How Low Tire Pressure Affects Your Vehicle How Low Tire Pressure Affects Your Vehicle
Everything from leaks to outside air temperature can lower the pressure in your tires over time. In fact, for every 10-degree drop in temperature, the air in your tires decreases by one PSI (pound per square inch). So, it is important that every car owner frequently check their tires—about once a month—because low tire pressure has some interesting effects on your vehicle that can be both dangerous and costly.
1. Gas Mileage
A national study found that most people keep their tires at about 80% of the recommended pressure. Taking this fact into account, and the average miles driven per year—about 12,000—the average person spends over $500 more a year on gasoline than they would if they kept their tires inflated properly. A tire pressure of only six PSI under the recommended amount could reduce your total fuel economy by up to five percent. Properly inflated tires not only increase your gas mileage overall, but they provide for better vehicle performance and handling.
2. Stopping Time
Tires that are underinflated take longer to stop, especially on wet pavement. Many experts believe that the major cause of SUV rollovers is underinflated tires. Low tires will skid more readily on both ice and wet pavements, but they also will skid further on dry pavements.

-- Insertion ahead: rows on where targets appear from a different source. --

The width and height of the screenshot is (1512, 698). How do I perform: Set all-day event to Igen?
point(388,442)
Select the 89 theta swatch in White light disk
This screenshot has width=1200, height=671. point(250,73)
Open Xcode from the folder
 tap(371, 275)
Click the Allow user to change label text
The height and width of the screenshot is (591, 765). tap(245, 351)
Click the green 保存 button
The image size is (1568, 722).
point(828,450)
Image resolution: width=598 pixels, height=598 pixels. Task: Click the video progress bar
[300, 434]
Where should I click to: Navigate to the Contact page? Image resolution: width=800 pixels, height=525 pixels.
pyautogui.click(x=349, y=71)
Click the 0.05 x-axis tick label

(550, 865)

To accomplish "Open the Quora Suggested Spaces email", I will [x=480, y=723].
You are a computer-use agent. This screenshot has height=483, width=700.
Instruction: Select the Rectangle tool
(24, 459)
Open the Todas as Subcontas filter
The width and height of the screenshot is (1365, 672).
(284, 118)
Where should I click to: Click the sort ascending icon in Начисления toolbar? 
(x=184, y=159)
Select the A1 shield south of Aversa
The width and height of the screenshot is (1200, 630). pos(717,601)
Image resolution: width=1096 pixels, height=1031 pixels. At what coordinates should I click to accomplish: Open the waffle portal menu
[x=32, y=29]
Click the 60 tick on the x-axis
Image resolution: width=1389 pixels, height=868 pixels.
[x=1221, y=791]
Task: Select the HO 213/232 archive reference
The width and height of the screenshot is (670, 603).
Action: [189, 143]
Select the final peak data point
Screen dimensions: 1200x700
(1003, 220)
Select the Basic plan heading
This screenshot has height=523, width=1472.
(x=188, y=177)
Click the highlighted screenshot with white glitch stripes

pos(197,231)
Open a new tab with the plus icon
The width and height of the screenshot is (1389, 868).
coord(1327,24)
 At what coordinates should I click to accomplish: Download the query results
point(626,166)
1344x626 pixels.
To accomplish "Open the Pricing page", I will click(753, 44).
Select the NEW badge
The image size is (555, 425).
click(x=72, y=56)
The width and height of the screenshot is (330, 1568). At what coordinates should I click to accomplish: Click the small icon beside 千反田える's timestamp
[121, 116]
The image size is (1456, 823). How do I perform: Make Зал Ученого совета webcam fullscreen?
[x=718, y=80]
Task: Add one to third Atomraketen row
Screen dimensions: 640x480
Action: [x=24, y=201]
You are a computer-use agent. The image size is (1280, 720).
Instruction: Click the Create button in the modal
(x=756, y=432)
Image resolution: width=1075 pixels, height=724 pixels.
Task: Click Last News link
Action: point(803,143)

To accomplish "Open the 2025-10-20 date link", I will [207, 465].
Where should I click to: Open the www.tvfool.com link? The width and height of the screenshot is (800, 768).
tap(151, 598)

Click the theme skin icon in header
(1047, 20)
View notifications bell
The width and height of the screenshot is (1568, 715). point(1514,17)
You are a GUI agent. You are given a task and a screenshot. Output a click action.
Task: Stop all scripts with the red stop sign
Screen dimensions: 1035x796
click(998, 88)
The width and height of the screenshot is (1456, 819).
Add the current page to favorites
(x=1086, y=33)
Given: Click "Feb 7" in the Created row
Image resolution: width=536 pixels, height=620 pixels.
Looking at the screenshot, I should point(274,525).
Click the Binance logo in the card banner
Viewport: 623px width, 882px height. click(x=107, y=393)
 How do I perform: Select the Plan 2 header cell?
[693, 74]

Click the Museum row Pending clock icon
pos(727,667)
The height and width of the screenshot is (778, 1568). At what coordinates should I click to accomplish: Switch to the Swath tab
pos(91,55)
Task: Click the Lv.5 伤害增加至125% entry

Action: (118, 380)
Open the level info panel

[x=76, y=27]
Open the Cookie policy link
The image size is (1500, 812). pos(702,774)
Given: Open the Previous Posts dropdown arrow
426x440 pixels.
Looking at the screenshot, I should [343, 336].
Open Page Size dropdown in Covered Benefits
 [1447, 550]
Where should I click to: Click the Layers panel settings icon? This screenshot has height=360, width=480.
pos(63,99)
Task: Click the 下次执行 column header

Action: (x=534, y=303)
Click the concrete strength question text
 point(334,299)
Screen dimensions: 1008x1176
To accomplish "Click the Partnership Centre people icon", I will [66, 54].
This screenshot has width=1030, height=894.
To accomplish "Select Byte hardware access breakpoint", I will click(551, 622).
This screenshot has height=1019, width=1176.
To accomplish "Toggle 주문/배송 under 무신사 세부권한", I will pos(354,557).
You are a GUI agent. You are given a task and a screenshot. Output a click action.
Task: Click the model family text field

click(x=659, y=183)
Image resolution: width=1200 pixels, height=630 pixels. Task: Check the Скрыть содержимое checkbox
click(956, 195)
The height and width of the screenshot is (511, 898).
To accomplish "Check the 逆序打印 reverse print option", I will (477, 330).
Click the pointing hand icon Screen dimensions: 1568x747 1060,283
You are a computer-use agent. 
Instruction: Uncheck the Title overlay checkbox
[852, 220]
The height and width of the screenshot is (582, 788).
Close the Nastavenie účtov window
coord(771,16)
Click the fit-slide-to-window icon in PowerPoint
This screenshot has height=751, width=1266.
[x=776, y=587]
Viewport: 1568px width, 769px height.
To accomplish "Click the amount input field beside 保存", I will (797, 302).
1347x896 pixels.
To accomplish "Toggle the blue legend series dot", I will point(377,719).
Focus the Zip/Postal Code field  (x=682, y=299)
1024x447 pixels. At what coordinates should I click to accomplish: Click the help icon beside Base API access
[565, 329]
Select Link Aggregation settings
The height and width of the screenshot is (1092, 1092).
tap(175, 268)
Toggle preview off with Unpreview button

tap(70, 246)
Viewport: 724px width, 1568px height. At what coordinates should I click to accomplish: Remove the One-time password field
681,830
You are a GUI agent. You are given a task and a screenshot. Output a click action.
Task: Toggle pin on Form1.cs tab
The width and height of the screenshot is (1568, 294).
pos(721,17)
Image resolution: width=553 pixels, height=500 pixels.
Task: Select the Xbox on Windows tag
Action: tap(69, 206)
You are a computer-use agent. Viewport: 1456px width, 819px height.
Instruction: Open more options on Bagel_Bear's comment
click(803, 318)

With lowered fuel economy obviously comes more emissions, as you’ll end up having to fill up more often with your gas mileage decreased. Also, since underinflated tires take more energy to get the car in full motion, more exhaust fumes are created in the process.
4. Tread Life
Low tires can reduce your tire tread life by up to 25 percent. Having to replace the tires on your car more often creates additional expense in your family budget and results in more rubber tires to dispose in landfills.
5. Tire Failure
In the worst case scenario, low tire pressure can lead to complete failure of your tires. Too much contact with the surface of the road increases friction, and this heat can cause tread separation, blown tires, and likely, a bad accident as a result.
An underinflated tire is fortunately a problem that can often be quickly remedied with just a tire pump. When refilling your tires, consult the recommended PSI for their specific size on the outside of your tires. Stay as close to this limit as possible without going too high. Overinflated tires are just as problematic as underinflated ones.